This application claims the benefit of Korean Patent Application No. 10-2022-0009854, filed Jan. 24, 2022, which is hereby incorporated by reference in its entirety into this application.
The present disclosure relates to a method and apparatus for encoding order information for an encrypted database (DB).
With the advancement of information society, the amount of data processed by individuals and businesses is increased, and resources required for efficiently managing data are also greatly increased. However, it is difficult for all members of information society to bear the expenses required for information management, and more and more information is stored using an external database service.
However, the method of using an external database causes an increase in the number of cases in which sensitive personal information is leaked from such an external database, and it becomes important to present a solution to this problem.
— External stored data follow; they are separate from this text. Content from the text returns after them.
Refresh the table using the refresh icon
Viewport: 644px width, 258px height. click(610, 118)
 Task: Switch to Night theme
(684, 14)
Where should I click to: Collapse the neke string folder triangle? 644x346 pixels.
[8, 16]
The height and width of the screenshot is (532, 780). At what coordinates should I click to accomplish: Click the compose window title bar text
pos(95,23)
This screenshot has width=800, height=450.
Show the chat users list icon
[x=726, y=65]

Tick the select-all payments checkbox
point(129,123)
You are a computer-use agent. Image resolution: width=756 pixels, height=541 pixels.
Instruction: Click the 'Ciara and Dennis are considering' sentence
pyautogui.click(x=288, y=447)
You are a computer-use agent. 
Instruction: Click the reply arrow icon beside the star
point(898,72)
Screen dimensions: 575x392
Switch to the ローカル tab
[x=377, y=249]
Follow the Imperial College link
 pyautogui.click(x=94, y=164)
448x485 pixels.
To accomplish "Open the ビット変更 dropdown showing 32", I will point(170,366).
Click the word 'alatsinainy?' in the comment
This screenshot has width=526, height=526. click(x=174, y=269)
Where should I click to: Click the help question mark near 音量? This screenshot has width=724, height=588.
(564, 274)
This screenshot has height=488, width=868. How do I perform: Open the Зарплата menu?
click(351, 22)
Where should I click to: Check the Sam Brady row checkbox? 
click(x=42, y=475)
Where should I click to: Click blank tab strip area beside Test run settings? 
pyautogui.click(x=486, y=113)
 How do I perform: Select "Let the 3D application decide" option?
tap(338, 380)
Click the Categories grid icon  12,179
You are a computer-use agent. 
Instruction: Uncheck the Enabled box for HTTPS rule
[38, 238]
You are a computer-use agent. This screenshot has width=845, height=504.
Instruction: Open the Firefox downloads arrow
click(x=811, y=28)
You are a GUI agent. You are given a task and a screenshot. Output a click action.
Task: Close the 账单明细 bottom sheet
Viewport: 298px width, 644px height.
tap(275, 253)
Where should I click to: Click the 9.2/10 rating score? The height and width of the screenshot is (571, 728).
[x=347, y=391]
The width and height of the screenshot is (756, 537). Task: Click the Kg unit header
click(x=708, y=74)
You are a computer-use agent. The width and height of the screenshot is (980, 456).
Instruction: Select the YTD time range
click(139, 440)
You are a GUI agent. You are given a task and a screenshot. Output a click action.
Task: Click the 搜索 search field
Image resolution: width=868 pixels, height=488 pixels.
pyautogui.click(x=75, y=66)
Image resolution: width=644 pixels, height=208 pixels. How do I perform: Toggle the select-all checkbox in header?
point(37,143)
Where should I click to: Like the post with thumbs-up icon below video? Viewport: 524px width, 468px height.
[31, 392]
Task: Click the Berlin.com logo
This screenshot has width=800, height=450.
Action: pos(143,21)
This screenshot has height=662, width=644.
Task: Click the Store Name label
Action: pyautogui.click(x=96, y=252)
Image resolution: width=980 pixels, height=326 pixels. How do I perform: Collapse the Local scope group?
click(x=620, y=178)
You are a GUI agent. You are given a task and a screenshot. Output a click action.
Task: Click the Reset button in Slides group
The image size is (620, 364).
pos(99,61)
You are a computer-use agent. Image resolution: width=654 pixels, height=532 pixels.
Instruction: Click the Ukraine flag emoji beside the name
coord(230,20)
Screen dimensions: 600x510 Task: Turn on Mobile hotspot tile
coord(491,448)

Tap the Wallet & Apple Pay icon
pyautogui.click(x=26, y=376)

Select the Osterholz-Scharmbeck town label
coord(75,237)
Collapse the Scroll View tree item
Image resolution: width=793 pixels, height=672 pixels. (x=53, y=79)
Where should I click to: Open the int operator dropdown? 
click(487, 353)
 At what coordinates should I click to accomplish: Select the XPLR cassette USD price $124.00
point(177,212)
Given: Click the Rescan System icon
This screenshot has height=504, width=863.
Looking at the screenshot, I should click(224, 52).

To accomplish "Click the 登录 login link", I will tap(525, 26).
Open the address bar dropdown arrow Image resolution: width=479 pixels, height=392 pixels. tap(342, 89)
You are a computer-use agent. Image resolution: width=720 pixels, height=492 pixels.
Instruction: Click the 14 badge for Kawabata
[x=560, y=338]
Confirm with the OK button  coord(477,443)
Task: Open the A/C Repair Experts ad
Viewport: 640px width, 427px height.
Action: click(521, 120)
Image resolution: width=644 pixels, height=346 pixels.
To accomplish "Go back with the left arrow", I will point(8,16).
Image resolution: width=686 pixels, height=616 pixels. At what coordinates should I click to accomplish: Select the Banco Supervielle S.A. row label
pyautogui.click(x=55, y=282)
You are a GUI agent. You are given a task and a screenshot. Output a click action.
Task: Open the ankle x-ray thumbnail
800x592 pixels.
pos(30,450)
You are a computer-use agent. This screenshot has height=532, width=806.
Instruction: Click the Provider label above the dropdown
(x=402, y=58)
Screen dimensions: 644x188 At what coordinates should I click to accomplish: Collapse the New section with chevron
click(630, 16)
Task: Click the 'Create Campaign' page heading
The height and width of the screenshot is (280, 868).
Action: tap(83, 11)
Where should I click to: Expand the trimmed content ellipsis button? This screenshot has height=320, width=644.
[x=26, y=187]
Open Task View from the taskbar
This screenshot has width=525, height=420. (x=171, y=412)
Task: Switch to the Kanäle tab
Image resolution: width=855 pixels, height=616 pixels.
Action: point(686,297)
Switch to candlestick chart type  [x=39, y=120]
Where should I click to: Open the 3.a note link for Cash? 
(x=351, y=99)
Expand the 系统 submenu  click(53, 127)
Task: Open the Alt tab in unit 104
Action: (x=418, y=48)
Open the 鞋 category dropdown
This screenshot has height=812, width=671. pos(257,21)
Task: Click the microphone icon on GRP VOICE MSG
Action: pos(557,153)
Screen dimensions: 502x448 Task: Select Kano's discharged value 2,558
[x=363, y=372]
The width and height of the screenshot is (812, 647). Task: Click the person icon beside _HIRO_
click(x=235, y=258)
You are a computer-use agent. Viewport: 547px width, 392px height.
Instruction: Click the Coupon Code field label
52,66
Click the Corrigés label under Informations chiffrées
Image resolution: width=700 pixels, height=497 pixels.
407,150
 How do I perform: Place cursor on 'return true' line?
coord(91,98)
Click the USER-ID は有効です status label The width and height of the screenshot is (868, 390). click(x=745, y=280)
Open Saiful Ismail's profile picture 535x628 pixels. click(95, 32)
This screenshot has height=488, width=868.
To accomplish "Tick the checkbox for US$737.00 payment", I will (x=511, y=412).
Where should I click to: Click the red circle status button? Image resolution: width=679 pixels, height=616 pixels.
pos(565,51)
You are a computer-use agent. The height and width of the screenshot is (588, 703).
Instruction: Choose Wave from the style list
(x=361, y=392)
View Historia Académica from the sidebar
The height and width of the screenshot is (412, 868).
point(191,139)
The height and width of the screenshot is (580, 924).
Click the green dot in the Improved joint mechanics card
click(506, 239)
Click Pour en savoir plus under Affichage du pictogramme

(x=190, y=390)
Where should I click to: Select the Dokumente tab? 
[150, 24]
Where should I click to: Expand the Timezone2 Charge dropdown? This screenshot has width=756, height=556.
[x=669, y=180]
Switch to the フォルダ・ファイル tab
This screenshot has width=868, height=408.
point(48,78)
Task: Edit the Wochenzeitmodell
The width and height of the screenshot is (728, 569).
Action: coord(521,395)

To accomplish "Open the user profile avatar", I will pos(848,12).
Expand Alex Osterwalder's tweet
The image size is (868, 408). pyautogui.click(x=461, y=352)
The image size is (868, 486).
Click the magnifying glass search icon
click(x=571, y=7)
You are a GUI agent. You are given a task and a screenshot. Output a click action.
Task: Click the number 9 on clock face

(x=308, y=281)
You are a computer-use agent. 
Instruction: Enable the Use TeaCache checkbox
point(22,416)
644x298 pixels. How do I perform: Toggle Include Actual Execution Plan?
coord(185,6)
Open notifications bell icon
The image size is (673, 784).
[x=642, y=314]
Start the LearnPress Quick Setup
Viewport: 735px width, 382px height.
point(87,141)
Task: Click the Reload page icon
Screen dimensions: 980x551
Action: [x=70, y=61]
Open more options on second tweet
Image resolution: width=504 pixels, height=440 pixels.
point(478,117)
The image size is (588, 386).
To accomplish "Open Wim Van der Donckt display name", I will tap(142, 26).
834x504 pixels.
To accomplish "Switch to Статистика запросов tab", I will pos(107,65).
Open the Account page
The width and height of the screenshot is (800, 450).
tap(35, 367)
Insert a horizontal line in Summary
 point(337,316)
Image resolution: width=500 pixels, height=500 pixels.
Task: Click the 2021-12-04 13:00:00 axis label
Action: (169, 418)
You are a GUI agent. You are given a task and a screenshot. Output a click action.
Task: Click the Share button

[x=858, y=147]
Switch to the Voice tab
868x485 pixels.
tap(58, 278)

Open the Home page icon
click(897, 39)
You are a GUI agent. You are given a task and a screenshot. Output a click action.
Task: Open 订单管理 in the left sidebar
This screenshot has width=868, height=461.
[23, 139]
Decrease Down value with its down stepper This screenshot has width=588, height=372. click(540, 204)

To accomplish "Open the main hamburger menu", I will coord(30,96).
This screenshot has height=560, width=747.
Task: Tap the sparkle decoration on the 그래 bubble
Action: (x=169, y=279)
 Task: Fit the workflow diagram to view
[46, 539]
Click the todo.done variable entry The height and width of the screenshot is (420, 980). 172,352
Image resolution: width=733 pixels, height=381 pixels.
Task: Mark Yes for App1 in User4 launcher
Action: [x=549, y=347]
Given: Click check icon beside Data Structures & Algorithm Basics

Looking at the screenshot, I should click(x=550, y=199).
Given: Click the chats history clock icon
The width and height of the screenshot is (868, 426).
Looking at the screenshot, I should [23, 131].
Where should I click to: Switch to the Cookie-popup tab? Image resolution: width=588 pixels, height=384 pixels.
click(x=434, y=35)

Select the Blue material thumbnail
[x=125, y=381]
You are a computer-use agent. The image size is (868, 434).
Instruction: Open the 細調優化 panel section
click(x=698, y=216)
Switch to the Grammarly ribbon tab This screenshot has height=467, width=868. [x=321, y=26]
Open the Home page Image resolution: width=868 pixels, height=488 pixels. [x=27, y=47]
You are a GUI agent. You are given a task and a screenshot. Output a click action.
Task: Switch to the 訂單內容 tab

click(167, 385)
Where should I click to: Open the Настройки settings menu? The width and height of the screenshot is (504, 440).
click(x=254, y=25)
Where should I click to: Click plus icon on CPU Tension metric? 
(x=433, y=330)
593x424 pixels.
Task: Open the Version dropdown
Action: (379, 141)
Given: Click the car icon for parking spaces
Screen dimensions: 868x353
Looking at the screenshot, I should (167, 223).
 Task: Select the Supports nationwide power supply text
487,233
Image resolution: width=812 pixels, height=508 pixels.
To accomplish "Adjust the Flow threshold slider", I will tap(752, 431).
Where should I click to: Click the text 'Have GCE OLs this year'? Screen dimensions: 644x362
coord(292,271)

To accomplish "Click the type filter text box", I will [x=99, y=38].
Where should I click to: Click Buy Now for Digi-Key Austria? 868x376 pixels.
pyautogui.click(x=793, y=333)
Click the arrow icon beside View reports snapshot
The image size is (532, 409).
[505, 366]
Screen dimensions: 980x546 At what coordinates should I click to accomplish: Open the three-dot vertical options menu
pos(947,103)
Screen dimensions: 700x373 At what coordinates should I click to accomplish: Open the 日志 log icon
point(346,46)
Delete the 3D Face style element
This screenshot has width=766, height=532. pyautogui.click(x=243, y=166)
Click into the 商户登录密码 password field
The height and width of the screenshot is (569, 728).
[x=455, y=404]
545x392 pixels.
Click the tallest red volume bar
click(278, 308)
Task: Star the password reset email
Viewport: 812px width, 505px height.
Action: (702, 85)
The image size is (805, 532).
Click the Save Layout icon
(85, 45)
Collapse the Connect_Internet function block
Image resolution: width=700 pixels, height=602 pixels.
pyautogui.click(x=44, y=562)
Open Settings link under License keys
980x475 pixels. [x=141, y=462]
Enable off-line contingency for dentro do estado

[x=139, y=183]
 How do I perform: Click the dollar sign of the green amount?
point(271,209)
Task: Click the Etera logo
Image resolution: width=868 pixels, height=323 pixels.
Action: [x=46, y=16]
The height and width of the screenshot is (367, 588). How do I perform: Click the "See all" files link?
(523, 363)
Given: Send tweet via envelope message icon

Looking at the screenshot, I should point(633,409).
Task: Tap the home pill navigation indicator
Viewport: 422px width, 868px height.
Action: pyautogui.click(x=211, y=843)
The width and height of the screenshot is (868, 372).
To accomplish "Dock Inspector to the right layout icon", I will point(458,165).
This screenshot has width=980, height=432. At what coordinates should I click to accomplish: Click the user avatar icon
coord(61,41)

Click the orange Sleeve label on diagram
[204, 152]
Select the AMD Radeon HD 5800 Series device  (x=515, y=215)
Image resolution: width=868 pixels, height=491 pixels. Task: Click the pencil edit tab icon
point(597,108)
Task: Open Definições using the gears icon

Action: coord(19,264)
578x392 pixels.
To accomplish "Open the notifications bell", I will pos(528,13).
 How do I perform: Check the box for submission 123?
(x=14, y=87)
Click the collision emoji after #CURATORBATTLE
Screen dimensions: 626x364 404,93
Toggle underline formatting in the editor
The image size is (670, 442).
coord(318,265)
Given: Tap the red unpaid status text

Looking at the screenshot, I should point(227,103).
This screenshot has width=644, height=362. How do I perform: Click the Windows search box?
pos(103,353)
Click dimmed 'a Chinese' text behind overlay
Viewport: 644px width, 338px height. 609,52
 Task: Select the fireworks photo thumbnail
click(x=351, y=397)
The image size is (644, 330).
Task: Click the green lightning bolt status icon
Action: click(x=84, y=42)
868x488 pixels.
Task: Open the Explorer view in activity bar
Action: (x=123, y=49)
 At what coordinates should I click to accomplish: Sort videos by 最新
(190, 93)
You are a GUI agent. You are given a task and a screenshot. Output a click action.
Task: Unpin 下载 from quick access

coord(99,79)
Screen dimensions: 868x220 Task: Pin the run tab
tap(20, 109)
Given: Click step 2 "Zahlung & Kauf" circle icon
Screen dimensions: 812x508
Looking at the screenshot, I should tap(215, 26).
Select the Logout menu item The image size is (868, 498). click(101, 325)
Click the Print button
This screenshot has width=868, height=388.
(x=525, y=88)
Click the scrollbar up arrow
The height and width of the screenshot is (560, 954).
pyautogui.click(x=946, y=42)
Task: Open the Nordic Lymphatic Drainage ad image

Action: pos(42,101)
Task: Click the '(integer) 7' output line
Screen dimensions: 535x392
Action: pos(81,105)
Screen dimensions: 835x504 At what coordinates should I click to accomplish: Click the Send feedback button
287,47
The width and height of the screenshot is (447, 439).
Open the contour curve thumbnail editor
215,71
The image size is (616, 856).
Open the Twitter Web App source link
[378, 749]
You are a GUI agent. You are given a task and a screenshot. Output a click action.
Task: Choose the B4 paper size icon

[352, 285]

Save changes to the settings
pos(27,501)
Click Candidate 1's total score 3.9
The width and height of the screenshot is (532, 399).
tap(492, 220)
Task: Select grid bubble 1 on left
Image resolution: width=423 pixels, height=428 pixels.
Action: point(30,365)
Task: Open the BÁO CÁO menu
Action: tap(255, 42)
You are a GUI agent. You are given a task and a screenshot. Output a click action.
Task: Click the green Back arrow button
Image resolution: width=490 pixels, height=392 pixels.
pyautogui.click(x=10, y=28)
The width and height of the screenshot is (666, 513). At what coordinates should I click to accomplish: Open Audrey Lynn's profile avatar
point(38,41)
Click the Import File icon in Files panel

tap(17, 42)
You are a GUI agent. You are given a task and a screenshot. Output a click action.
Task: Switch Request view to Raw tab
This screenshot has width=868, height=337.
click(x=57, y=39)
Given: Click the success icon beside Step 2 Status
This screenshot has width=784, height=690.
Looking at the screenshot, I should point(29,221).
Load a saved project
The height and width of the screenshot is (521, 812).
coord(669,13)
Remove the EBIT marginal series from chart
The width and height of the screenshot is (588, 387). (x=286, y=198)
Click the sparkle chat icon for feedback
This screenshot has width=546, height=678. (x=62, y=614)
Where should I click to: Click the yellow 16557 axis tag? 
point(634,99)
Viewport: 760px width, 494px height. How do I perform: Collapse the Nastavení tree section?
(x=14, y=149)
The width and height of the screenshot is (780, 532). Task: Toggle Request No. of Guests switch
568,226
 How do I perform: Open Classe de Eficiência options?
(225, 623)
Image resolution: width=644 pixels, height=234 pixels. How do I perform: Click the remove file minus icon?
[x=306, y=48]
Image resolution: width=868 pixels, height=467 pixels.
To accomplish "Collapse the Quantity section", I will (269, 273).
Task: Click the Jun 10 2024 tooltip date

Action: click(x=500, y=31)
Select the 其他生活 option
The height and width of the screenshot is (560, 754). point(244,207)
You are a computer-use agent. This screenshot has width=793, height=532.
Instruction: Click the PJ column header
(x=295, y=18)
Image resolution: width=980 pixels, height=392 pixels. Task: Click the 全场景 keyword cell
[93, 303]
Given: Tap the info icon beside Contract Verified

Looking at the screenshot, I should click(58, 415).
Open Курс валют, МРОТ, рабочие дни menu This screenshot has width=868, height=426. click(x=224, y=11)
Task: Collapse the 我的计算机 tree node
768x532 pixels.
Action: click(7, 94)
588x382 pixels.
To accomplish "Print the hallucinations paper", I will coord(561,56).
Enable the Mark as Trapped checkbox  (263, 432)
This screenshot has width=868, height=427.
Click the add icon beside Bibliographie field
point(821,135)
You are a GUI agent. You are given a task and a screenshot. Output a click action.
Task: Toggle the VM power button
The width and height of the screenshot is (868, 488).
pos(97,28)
In order to solve the above-mentioned problem, all data is encrypted and stored in a database. Also, an order-preserving encryption technique is used in order to prevent information leakage from an external database.
In a conventional order-preserving encryption technique, after a binary tree is generated, a path from a root node to a node corresponding to a plaintext is encoded as order information, and the order information is stored along with a ciphertext.
Encoded information, including a ciphertext and order information of a plaintext, is used as an index for processing a range search query asked by a client.
However, in the conventional order-preserving encryption technique, because the distribution of a specific plaintext is the same as the distribution of a specific ciphertext, the plaintext may be guessed without decryption.
Also, in the conventional order-preserving encryption technique, there is a correlation between a set of known plaintexts and a set of paths of the plaintexts stored in a DB.
Also, in the conventional order-preserving encryption technique, when a binary tree is expanded by inserting a node, tree rotation is required in order to maintain the tree traversal cost, and whenever tree rotation is performed, an order information encoding table has to be again generated.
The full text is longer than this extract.